Q2. No. If fees are the answer to providing advice, why then is PI cover related
to investment premiums? The amount of commission received is directly
proportionate to the liability carried by the adviser. If we simply charged a
level fee for advice, will the ABI and FSA insist PI insurers adopt the same
stance when assessing risk?
Q3. Partly. That advice differs between advisers is human nature. Depending on
the risk of the client it may not be the best advice to pay off debt when
surplus savings exist. This is discussed however clients' responses vary and
must be taken into account. The new menu of fees is woefully inadequate and
extremely confusing. It will now add to the time it takes for an initial meeting
and in some cases confuse a prospective client into thinking that cheap is best.

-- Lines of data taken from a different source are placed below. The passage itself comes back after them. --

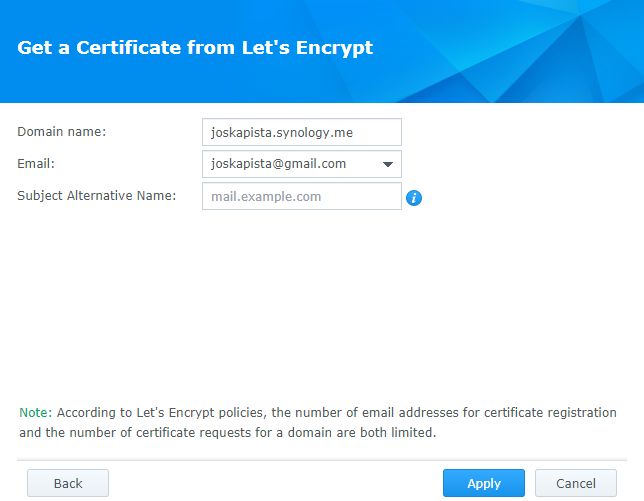Screen dimensions: 644x501
Task: Click the Let's Encrypt policies note paragraph
Action: (318, 422)
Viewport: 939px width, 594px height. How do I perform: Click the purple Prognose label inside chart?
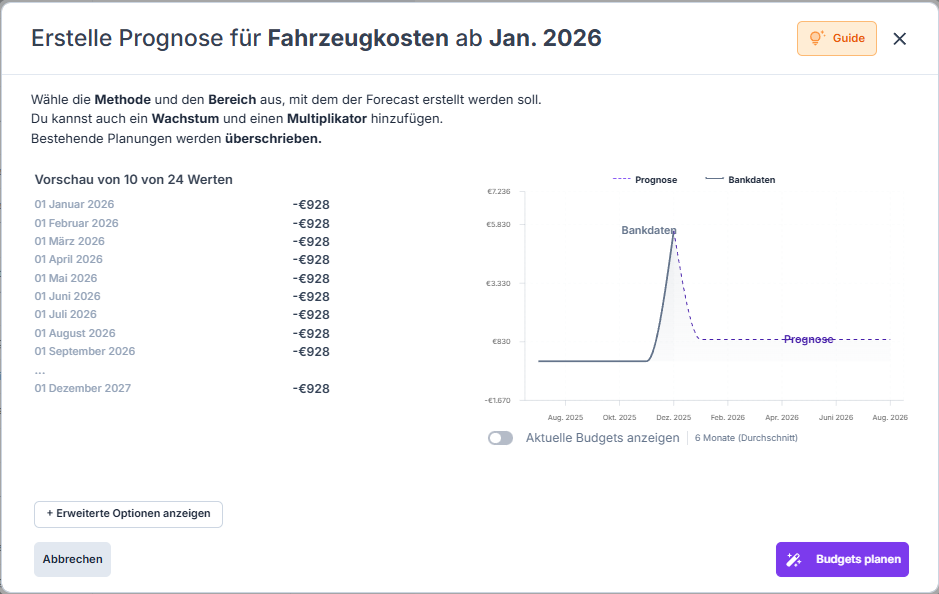(x=808, y=339)
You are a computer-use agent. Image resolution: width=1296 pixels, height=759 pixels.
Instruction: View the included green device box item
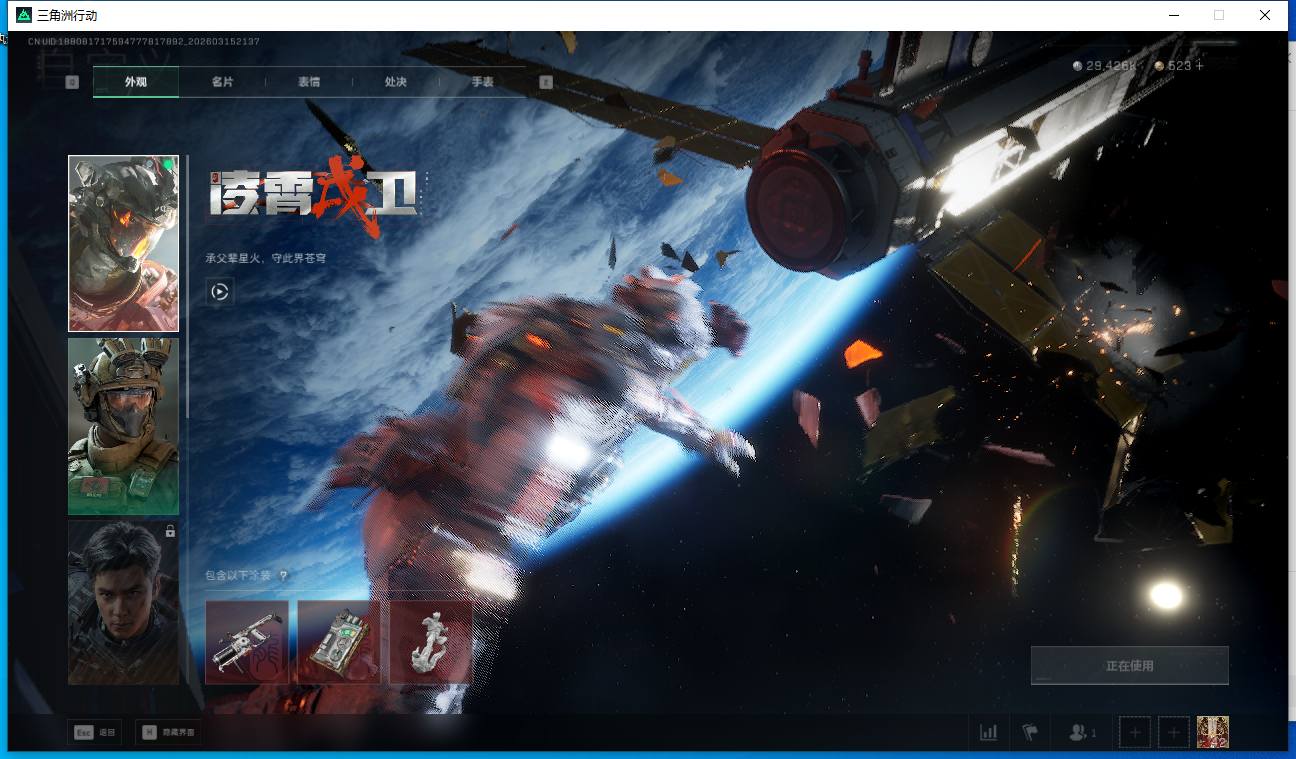[338, 642]
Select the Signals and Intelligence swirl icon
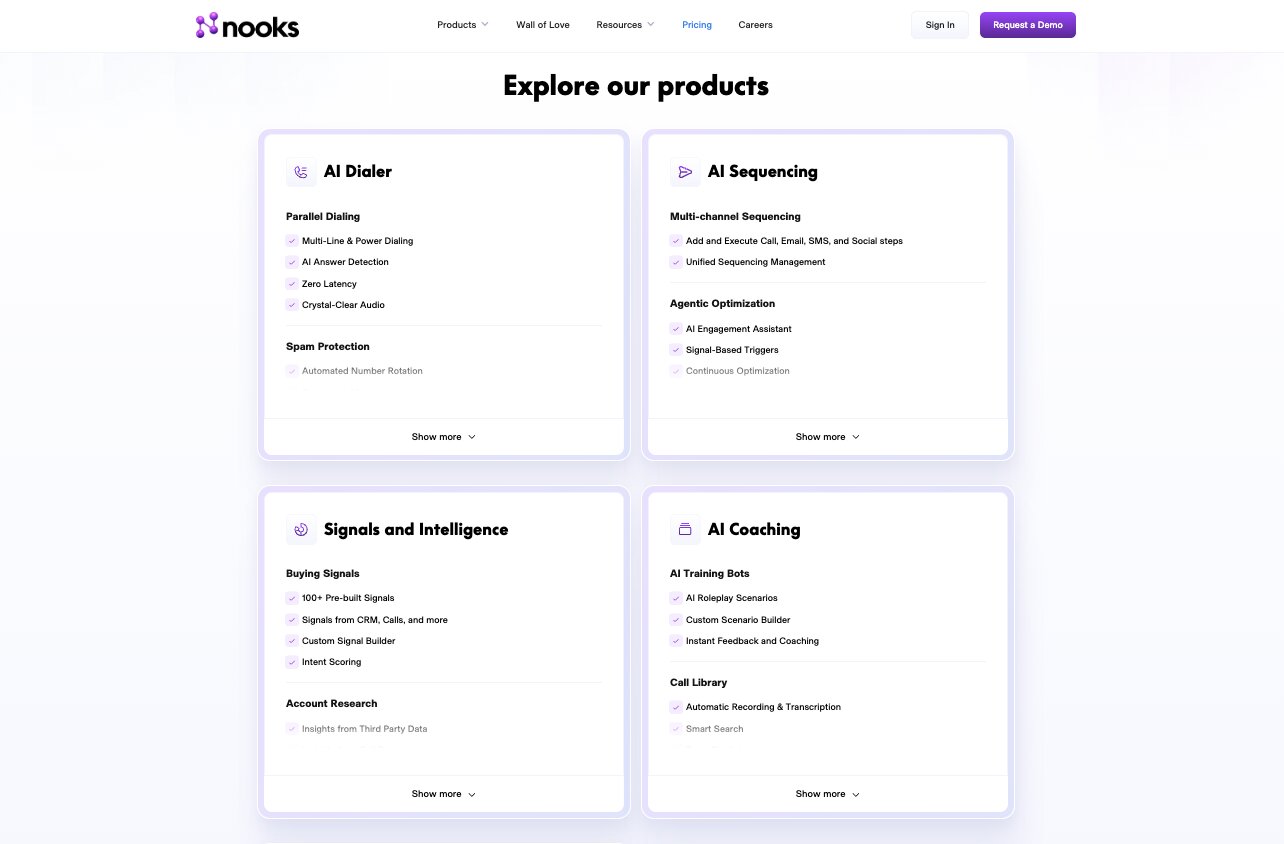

We have seen this is not the case with Stakeholder contracts and also the
bancassurers. To explain to a prospective client the commission structures and
differences of all of the contracts available before actually finding out what,
if anything they actually require, will definitely confuse. It would be better
if the commission structure was discussed on the particular contract after the
decision to recommend it is made, very much as is the case now. To compare IFAs
with bancassurers on cost alone is a great miss-representation since the two do
not perform the same tasks. By bringing in another tier of adviser I feel that
the general public will not understand where they can turn to for best advice
and this will now have an even more detrimental effect on long term savings.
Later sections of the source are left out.